# New Paperwhite update 5.3.6



## Tabatha (Oct 4, 2009)

New paperwhite update. Makes it easier to purchase from a sample download, within the sample.


----------



## Ann in Arlington (Oct 27, 2008)

Thanks for the heads' up. . . . . previous current version was 5.3.5. . . . .

As usual, it will eventually come automatically, as long as you usually leave wireless on, but you can get it manually here:

http://www.amazon.com/gp/help/customer/display.html/ref=hp_left_cn?ie=UTF8&nodeId=201064850


----------



## Meka (Sep 8, 2011)

Cool! 

Sent from my Galaxy Nexus using Tapatalk 2


----------



## Toby (Nov 25, 2008)

Thanks for the heads up! I will most likely have to manually update, as amazon hasn't been sending me updates for my kindle eReaders.


----------



## Dragle (Dec 10, 2011)

Oh Lord, and I just finally got the Fire one.


----------



## The Hooded Claw (Oct 12, 2009)

Despite my unending feedback to them, Amazon still hasn't released a firmware update that will let the PW wash and wax my car. I'm quite put out about it.


----------



## Meka (Sep 8, 2011)

The Hooded Claw said:


> Despite my unending feedback to them, Amazon still hasn't released a firmware update that will let the PW wash and wax my car. I'm quite put out about it.


LMBO!!!

Sent from my Galaxy Nexus using Tapatalk 2


----------



## hamerfan (Apr 24, 2011)

Thanks for this! I had been on version 5.3.4.


----------



## Ann in Arlington (Oct 27, 2008)

The Hooded Claw said:


> Despite my unending feedback to them, Amazon still hasn't released a firmware update that will let the PW wash and wax my car.
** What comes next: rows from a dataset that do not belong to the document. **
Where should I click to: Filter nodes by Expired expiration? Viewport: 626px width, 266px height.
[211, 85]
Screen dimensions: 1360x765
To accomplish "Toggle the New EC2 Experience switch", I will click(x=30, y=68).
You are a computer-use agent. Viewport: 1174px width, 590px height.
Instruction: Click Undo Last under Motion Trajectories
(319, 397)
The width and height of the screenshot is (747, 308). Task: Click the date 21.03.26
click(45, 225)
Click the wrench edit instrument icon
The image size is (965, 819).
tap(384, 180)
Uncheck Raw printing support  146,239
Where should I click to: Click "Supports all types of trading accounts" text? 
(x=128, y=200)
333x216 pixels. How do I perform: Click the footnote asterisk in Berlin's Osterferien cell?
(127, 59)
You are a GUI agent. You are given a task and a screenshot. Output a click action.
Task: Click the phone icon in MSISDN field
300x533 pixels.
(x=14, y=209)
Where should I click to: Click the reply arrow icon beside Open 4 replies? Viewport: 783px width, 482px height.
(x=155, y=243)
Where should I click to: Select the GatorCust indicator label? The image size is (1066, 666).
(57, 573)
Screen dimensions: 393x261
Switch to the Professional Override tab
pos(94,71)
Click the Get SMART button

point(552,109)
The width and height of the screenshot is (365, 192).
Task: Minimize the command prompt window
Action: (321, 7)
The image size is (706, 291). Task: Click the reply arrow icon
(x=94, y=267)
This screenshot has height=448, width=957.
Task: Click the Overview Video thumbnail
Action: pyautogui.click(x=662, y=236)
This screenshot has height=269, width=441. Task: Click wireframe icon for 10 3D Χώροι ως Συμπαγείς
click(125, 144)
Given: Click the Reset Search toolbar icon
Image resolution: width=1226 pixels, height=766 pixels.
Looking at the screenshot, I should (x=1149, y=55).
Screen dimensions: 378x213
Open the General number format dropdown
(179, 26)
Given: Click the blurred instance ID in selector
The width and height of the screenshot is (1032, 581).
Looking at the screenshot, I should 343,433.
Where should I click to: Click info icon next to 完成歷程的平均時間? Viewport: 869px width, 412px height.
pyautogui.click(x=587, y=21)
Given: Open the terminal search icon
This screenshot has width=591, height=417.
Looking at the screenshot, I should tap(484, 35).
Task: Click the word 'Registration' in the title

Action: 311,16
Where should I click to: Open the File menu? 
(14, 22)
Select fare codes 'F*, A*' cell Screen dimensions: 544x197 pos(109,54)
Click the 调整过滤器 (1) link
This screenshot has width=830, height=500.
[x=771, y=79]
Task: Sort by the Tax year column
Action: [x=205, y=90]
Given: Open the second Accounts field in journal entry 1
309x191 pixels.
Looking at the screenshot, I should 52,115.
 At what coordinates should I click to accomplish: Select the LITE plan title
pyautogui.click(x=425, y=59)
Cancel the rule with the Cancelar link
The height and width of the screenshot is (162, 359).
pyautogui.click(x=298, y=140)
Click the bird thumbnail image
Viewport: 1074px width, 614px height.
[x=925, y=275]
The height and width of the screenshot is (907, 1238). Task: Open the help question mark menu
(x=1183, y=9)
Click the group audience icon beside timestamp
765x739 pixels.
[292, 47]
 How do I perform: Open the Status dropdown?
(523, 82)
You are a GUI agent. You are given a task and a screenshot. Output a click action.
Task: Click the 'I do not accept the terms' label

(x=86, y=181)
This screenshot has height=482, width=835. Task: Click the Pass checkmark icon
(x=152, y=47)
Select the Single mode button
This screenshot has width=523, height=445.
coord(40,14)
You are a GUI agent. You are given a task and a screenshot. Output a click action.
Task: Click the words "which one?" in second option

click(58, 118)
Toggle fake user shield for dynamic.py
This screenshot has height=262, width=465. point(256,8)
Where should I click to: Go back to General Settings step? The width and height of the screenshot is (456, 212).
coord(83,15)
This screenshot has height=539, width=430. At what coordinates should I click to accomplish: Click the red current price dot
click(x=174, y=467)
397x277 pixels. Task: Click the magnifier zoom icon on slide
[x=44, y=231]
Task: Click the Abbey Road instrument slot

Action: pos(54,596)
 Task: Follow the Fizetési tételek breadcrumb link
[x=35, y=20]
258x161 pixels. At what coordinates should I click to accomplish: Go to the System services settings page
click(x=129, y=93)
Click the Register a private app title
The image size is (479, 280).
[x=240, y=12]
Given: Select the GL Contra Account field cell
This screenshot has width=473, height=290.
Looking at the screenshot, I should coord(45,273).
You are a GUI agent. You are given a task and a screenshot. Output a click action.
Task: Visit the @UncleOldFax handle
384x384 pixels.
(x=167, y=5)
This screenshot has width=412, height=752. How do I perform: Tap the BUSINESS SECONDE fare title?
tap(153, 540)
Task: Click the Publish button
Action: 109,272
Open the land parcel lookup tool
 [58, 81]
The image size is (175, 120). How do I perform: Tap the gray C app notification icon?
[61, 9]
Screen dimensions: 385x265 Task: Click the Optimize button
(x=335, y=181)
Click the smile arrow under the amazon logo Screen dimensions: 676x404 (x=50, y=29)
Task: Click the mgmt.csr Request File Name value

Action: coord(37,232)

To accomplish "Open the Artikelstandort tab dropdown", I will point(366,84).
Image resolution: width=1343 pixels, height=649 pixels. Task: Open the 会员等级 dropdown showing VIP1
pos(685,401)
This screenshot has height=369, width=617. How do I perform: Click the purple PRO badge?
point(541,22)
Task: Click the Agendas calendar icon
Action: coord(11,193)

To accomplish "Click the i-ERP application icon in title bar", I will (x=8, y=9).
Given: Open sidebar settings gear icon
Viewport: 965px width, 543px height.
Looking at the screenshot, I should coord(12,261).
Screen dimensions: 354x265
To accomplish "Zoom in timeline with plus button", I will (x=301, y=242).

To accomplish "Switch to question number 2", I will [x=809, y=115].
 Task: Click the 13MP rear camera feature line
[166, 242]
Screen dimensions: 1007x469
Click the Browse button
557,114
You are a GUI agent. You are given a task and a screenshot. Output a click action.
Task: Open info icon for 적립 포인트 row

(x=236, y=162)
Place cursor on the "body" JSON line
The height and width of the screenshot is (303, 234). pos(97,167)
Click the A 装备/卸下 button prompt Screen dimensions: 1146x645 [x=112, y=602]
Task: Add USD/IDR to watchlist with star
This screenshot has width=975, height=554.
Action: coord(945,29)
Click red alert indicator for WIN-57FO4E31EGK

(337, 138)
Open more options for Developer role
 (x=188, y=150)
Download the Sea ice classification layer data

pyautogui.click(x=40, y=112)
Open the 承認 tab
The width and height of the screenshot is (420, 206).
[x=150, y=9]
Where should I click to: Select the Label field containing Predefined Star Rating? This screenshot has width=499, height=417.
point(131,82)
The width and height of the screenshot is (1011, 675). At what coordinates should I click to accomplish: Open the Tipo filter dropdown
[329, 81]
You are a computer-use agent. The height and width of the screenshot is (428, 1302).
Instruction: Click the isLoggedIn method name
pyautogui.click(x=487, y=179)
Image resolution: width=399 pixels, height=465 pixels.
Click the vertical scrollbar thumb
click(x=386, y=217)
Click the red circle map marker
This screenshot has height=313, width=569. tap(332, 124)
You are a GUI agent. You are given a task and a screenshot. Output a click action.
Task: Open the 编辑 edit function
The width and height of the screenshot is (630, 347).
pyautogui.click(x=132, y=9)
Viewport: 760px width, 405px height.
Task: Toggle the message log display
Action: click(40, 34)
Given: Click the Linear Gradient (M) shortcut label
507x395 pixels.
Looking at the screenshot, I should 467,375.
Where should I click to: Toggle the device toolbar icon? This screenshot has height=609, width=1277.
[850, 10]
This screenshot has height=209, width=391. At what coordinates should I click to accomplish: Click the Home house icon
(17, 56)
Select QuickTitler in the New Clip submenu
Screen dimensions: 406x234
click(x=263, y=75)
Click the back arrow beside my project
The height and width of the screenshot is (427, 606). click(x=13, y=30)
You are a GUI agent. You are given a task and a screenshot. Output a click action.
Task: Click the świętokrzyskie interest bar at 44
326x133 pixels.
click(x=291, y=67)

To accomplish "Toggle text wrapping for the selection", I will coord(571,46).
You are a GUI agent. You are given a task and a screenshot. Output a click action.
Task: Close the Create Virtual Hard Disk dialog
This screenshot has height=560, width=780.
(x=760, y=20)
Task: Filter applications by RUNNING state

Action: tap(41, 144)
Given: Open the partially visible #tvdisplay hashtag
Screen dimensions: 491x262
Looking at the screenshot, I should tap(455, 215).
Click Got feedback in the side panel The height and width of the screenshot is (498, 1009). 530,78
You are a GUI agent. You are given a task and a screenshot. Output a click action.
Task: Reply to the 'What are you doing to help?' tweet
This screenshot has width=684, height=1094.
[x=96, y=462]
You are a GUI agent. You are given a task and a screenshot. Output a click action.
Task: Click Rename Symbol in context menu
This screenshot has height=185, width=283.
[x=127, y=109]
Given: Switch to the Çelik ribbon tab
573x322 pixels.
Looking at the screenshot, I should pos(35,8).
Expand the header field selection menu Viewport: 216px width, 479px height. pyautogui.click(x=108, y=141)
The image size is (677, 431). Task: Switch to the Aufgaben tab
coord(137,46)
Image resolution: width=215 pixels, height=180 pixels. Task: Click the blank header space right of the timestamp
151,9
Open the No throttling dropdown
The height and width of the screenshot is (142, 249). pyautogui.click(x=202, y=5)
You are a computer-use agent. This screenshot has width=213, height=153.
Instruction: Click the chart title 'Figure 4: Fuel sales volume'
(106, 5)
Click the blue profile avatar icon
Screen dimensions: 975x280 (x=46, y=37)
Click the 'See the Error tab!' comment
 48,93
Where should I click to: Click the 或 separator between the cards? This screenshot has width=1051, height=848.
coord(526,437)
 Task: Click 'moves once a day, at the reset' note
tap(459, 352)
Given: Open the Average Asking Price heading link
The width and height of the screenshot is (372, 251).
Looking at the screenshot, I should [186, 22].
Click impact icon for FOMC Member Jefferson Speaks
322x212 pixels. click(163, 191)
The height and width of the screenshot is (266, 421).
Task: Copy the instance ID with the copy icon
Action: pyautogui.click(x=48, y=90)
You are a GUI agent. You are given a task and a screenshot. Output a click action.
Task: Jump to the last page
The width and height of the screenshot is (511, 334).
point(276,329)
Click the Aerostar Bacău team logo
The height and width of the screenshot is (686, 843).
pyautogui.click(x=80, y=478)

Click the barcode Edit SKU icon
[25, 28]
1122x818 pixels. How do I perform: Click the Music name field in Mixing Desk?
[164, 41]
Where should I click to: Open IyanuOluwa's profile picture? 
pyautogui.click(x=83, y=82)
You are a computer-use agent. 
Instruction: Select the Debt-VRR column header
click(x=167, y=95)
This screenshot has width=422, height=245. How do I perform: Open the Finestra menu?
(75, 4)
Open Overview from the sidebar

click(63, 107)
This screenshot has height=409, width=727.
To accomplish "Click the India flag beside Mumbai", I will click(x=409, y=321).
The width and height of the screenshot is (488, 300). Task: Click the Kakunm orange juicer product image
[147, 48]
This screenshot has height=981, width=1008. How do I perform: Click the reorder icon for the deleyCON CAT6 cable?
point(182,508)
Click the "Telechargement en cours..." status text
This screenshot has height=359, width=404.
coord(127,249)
I'm quite put out about it.


Really? That's surprising.

That you wash and wax your car, I mean. 

(My PW has not yet updated. . . I have 5.3.5 which I think I did manually. )


----------



## Tabatha (Oct 4, 2009)

I only put wireless on to download to conserve battery, so I have always had to do manual downloads with all my kindles. I occasionally check Amazon support for new software, that's how I found this update.


----------



## stevene9 (Nov 9, 2008)

The Hooded Claw said:


> Despite my unending feedback to them, Amazon still hasn't released a firmware update that will let the PW wash and wax my car. I'm quite put out about it.


Yeah but mine washes my clothes. That's even better.

Steve


----------



## The Hooded Claw (Oct 12, 2009)

Ann in Arlington said:


> Really? That's surprising.
> 
> That you wash and wax your car, I mean.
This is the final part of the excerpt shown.